Şeyh Said,  yargılama esnasında yaptıklarını savunamamıştır. İfadesinde Elazığ komutanı olarak atadığı Şeyh Şerif'i ima eden açılamalarda bulunmuştur. Bu Şeyh Şerif, devlet duruma hakim olduktan sonra Bingöl'de bir mağarada saklanmıştır. Yanında fedaileri Hasan ve Mahmut da vardır. Yerini bilip,ziyaretine gelenlerden biri,  yanında Gazi Mustafa Kemal'e küfür edince; Şeyh hiddetlenerek, küfreden şahsa;" Gazi'yi o pis ağzına alma, seni ayağımın altına alırım, biz onunla savaştık ama o bir gazidir" diyerek şahsı yanından kovmuştur. Şeyh Şerif, isyanın ikinci adamıdır ama başkaldırdığı kişinin(Atatürk) hakkını da teslim etmiştir.  

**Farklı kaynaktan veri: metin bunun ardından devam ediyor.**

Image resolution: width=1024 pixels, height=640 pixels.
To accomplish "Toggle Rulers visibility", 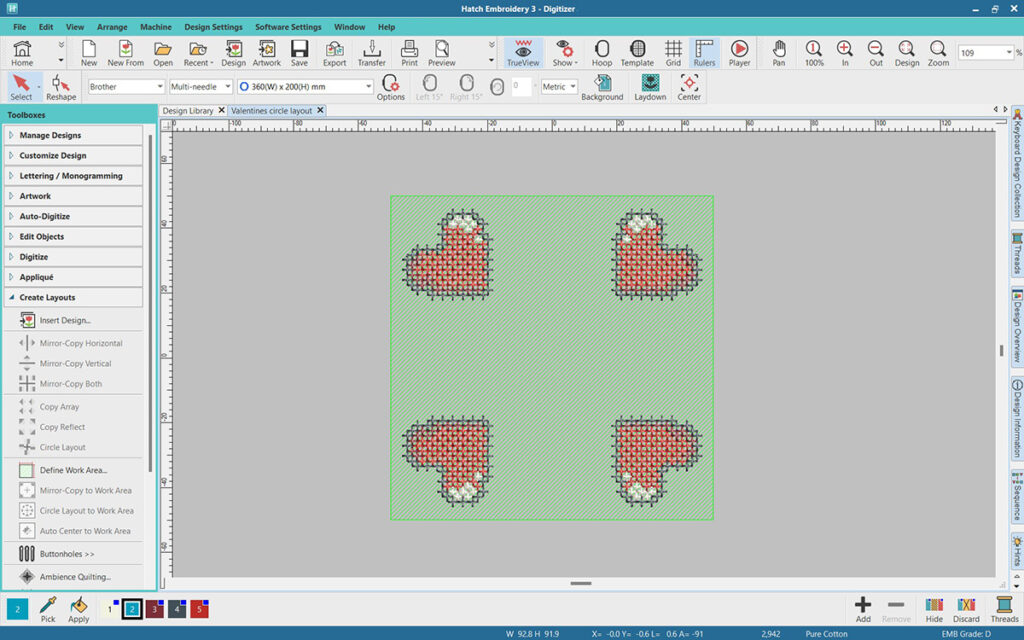I will (705, 53).
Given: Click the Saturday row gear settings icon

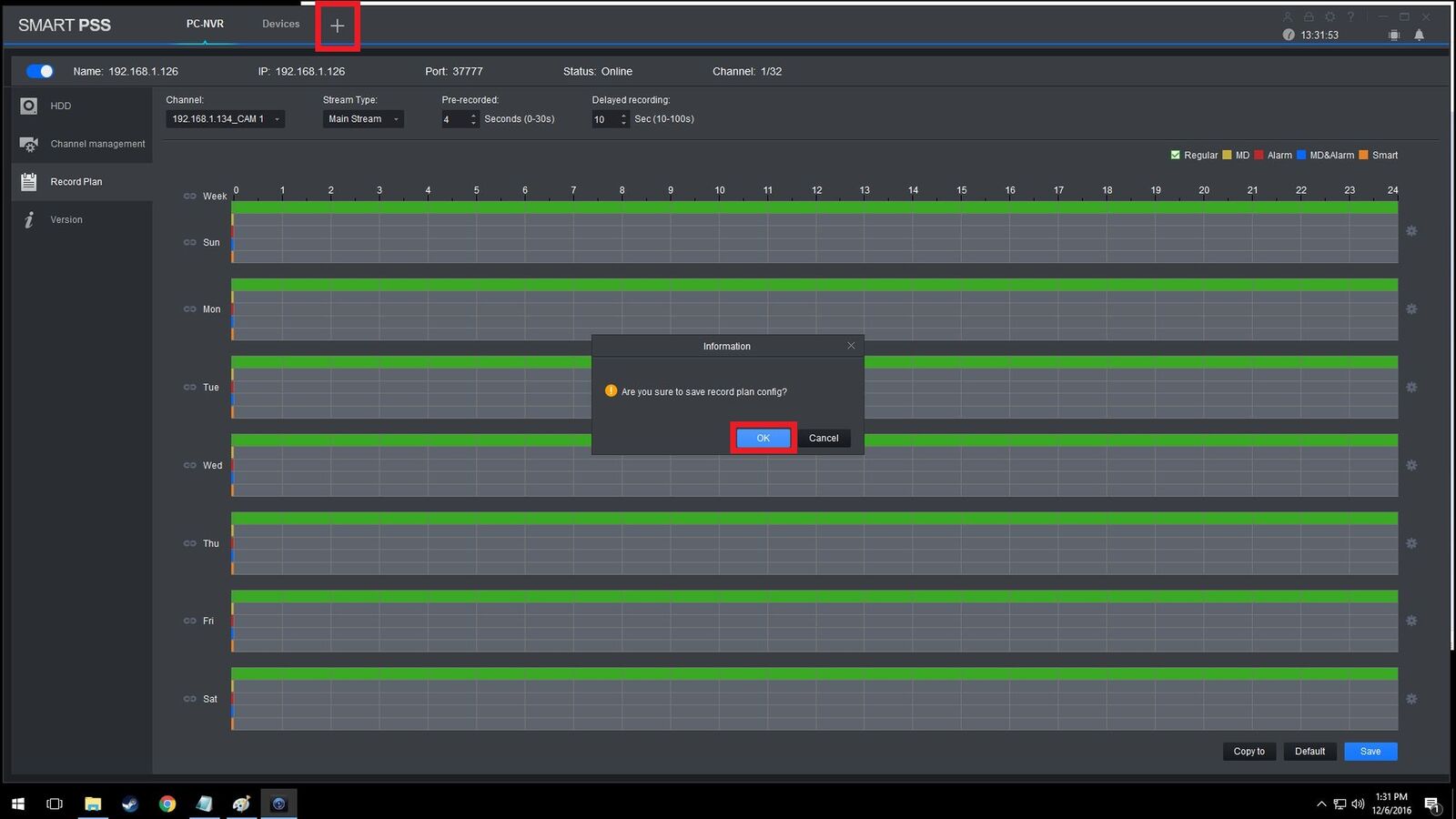Looking at the screenshot, I should click(1411, 699).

Toplumda derin çatlaklara neden olan bu tip uyuşmazlıkları yeniden gündeme getirmek,o çatlakları derinleştirmekten başka işe yaramaz.Bazı şeyleri unutup bazı şeyleri canlı tutarak millet olunur. İhtilaflar unutturulur, ittifak edilen konular öne çıkarılır. Sürekli ihtilaflar, ayrılıklar üzerinden siyaset yapmak bir toplumu bölmek, parça parça etmektir. Durup dururken - birkaç bin etnikçi-İslamcının oyunu almak için Şeyh Said'i gündeme getirmek bu ülkenin temelleriyle oynamak,vatandaşın arasına yeni mesafeler, yeni husumetler koymaktır. O isim, Şeyh Said'e saygı için değil, iktidar oyununda galip çıkmak için oraya verildi.  Çünkü toplum kavga ederse onlar kazanır, barışırsa  onlar kaybeder. Şanlı Peygamber, bu gibi durumlar için:"Fitne uykudadır uyandırana lanet olsun,"der. Her seçimde  kabuk bağlamış bir yarayı deşmek bu millete ihanettir. 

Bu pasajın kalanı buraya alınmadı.